"We escaped from Berlin," I told him: "But you, Macklin, we thought you and Connell dead, saw your cruiser struck by heat-shells and falling—"
"It was a last ruse," Macklin swiftly explained: "Those pursuing ships were overtaking us; so, when their batteries fired a storm of heat-shells after us, we fired one of our own heat-guns back toward them at the same time, and our shells meeting one or two of the oncoming ones made them burst and flare there behind us. Then, at the next moment, we sent our ship whirling down as though struck and destroyed."
"But Connell, then!" I cried: "Connell got back with his great secret. All the hundred European Federation air-cities are rushing across the Atlantic to the attack!"
We leaped across the gap to the gangway; the door of Macklin's cruiser closed behind us; and he gave the order that sent it, with the whole cruiser fleet; westward at swiftly mounting speed. Then he turned back to us.

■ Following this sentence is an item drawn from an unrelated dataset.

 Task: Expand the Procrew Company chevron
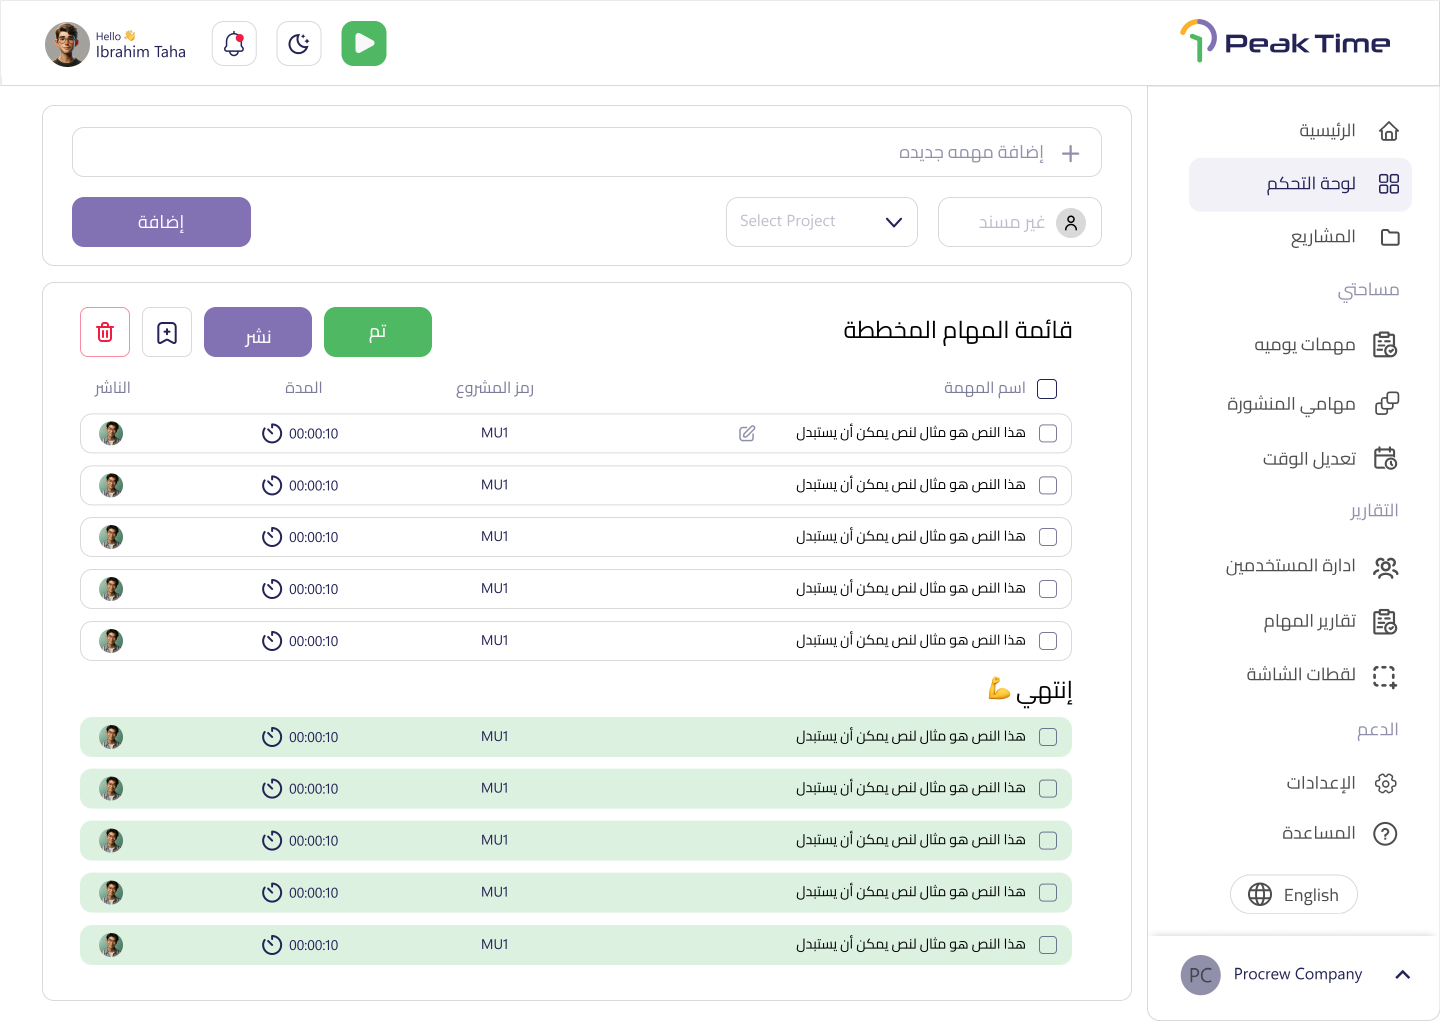(x=1402, y=975)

"Connell got back with his secret, yes," he said: "And though the hundred European Federation air-cities are rushing westward and word has come that the massed hundred Asiatic Federation cities also are rushing eastward for the attack, they will find the great air-cities of the American Federation massed together and ready for them! In the ten days since our return, every effort of our cities has been exerted to make use of Connell's knowledge, and to equip with the new tube-propellers that will give them the same tremendous speed as our enemies. And now all our cities are massed together and waiting for the attack of our enemies."
CHAPTER IX
The Battle of the Air-Cities
Now the hundred cruisers of our force were cleaving the air westward at terrific speed, while Macklin and Hilliard and I stood together in the bridge-room of the foremost as it rushed on. Beneath us, the gray Atlantic showed here and there through openings in the vapor-masses, and ahead the sun still hung in the western sky. And within a few minutes more, we saw that the vapor-layer beneath was thinning, and that now we were flashing not over the sea but over land; over green hills and valleys that we could glimpse rushing past far beneath us. I gazed to north and south in search of New York and the other coastal air-cities that should have hung there, but nothing was in sight.